Kamduni’s women are on the warpath. And news has come in that women in the Murshidabad countryside and in Barddhaman are demanding that heads roll in government after three women were raped there.

Kamduni, to Mamata’s discomfiture, has energised both semi-active and even half-dead organisations and movements. The Students’ Federation of India and Democratic Youth Federation of India rallied together a day after Banerjee’s visit to Kamduni. The Patanjali Yoga Samiti, which comprises followers of Baba Ramdev, held a candlelight vigil, a counterpoint to a post-Kamduni shot in the arm of sorts of the West Bengal chapter of the BJP. (Kamduni is a Hindu-only village, and organisations such as the Hindu Samhati have got into the epistolary act, shooting off letters of protest to the governor. In fact, Hindu Samhati activists clashed with the police in Barasat, and the Akhil Bharatiya Vidyarthi Parishad held a rally.)

The All-India Democratic Students’ Organisation is back on its feet; so is the Association for Protection of Democratic Rights; the West Bengal College and University Teachers’ Association, the Nari Nirjatan Pratirodh Mancha and Maitree have gained larger leads than the ‘civil society’ that helped in no small way to bring Banerjee to power and that she now detests.
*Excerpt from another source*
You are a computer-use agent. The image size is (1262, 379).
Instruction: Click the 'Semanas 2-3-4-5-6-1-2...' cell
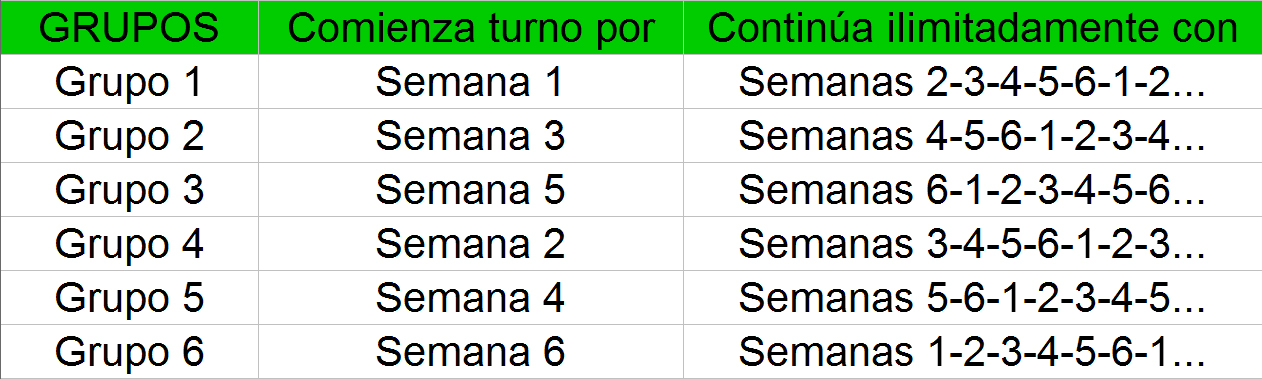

Kamduni even found a very unlikely ally in a Trinamool rebel unafraid of speaking her mind – MLA Shikha Mitra, who criticised Banerjee’s intolerance and supported the barely-above-poverty-line Kamduni women who Banerjee had vilified as “Maoists and CPM”.

Mitra, wife of Trinamool MP Somen Mitra, said, “The chief minister is in a better position to say who those women were. To me they never looked like Maoists but ordinary village housewives. I salute the villagers who are protesting against the atrocities on women ... In my opinion any person sitting in her (chief minister’s) chair should be more responsible. There is nothing wrong in making mistakes. We all do that. But one should have the patience of listening to people and hearing criticism ... I am happy that villagers, women and intellectuals have now taken to the streets in protest.”

None of this would have been imaginable even days before the Kamduni incident.